**Instructions for the task**
Update the lines from the one containing "Click the glasses accessibility icon" through the last line, replacing "glasses" with "magnifier" and changing nothing else. Leave the pictures out of your answer.

* Begin Dataset rows *

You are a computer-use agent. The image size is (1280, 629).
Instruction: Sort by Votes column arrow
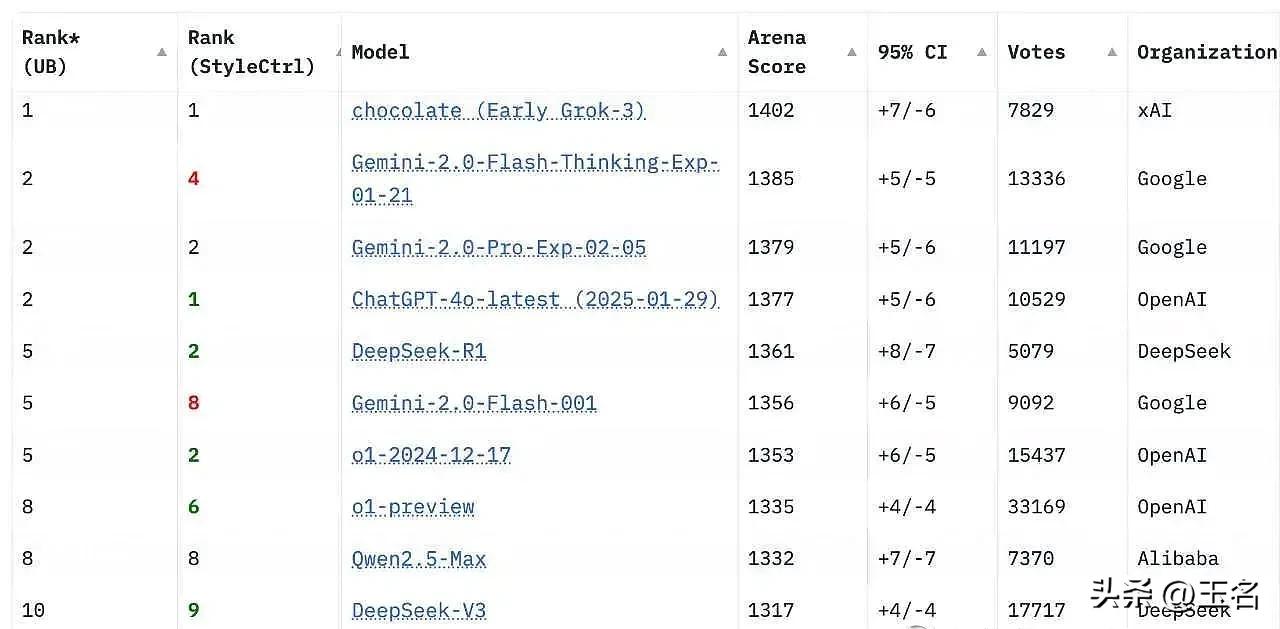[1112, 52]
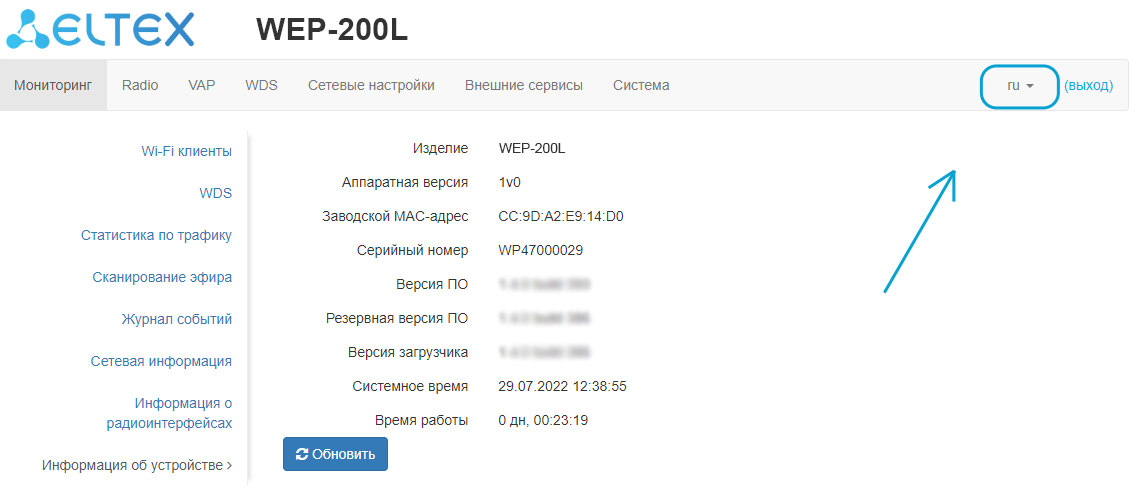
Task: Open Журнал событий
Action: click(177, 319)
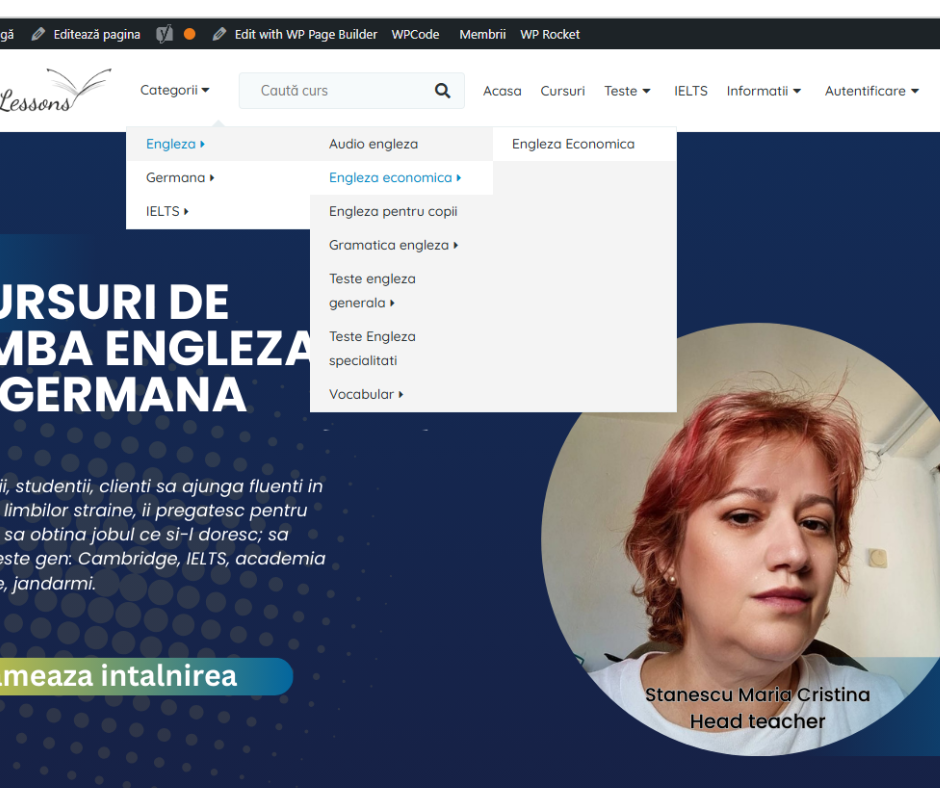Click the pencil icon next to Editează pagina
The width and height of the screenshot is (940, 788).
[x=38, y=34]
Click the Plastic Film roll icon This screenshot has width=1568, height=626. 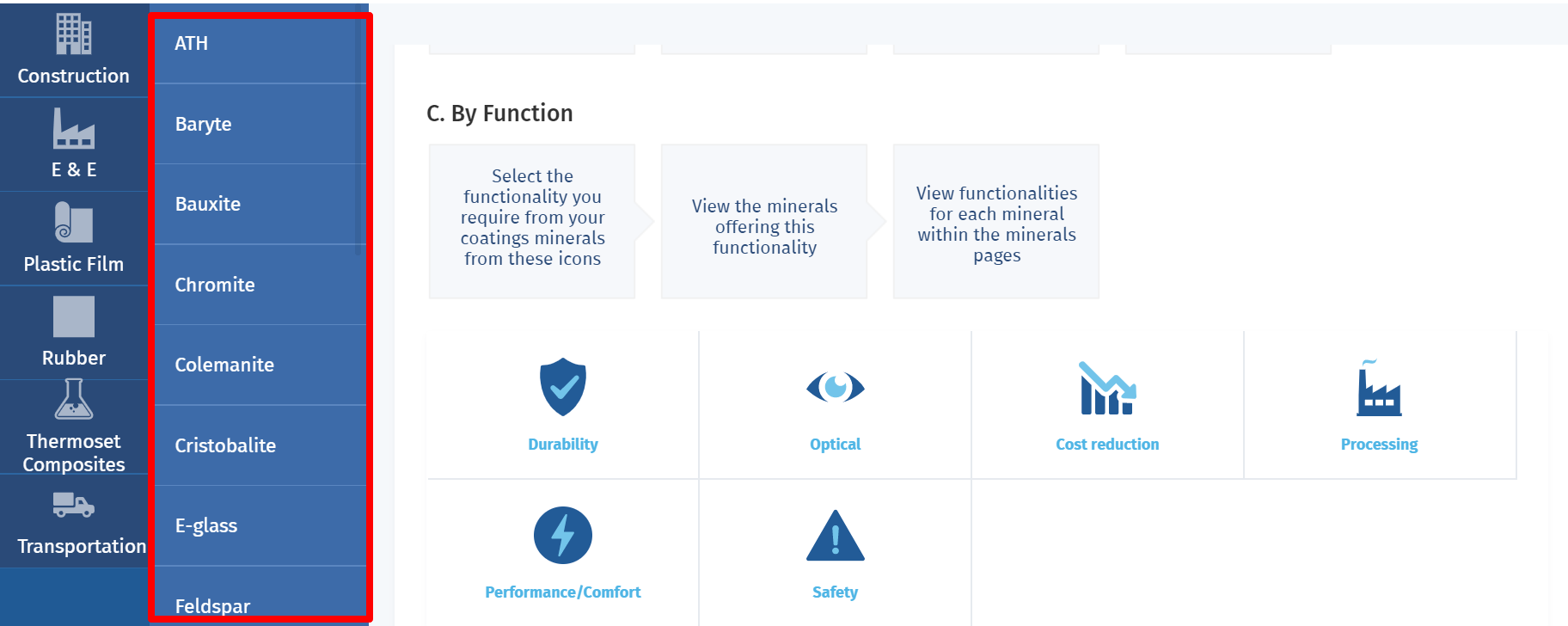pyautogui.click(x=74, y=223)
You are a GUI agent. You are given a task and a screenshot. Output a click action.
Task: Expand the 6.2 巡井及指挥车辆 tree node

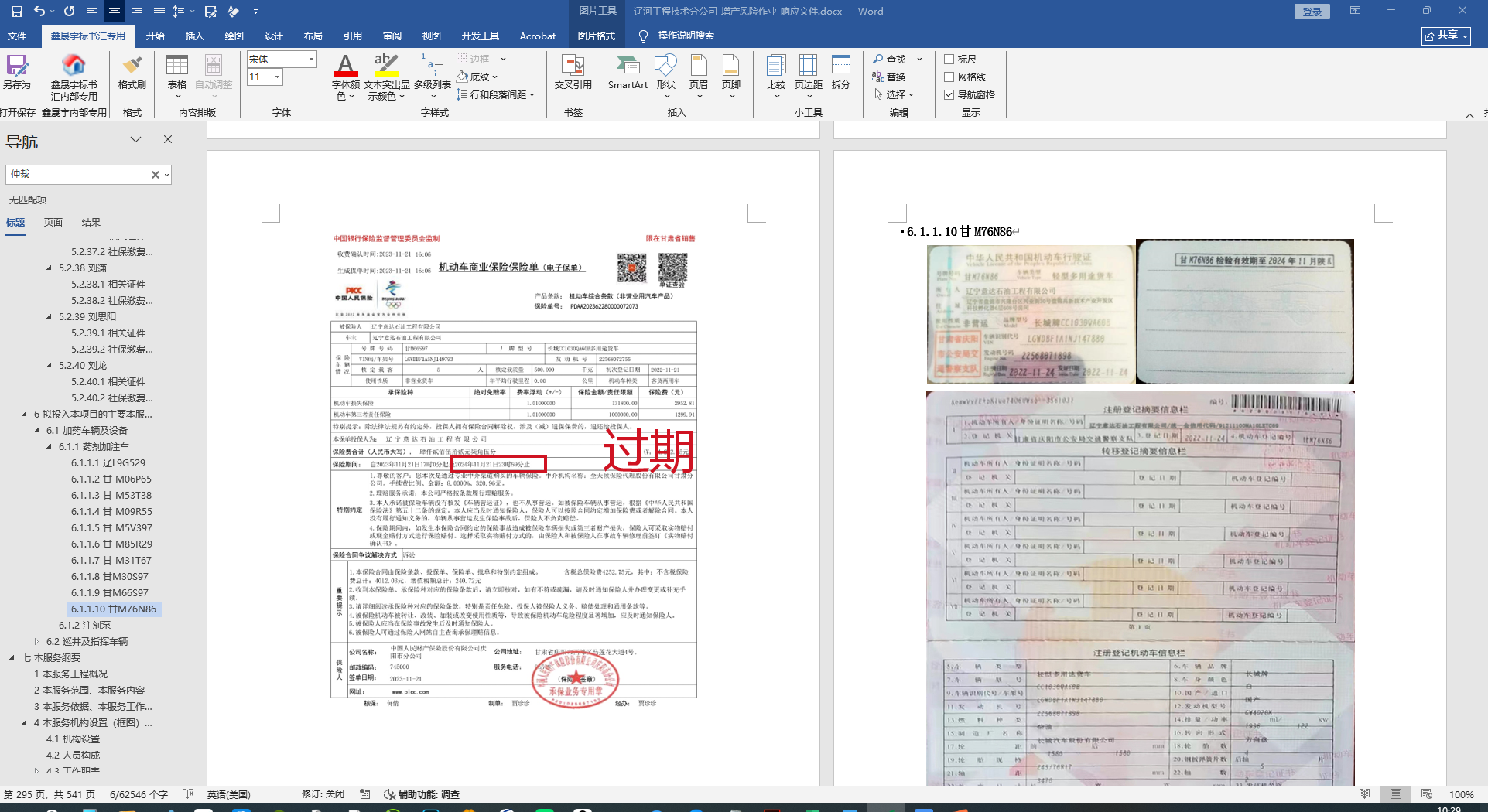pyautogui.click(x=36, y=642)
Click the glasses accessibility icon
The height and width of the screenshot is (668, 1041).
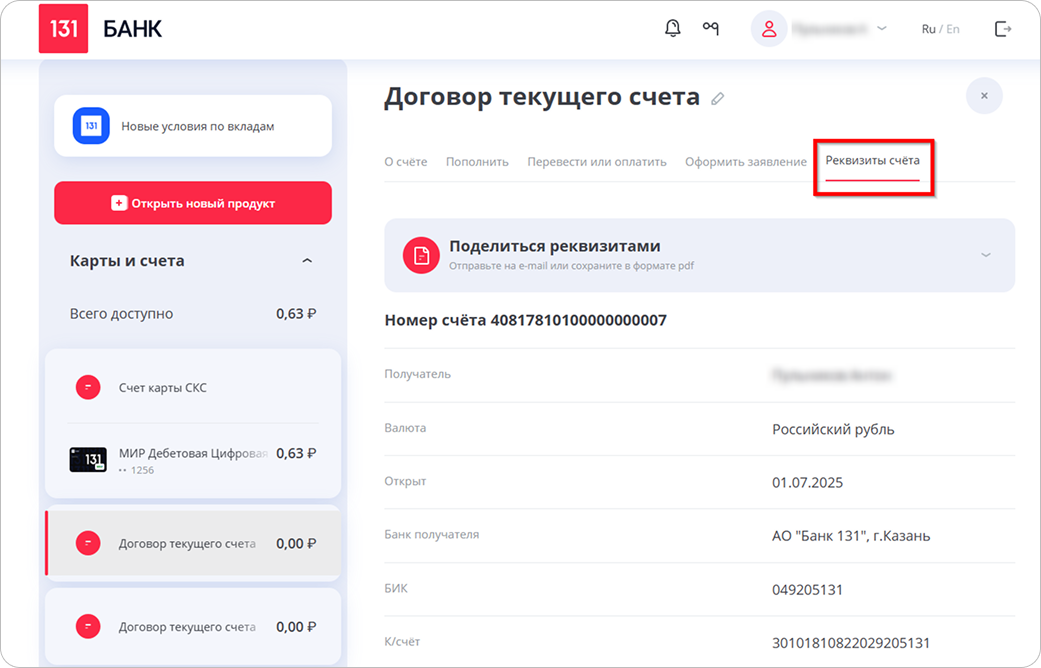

* End Dataset rows *

**Answer for the task**
Click the magnifier accessibility icon
The height and width of the screenshot is (668, 1041).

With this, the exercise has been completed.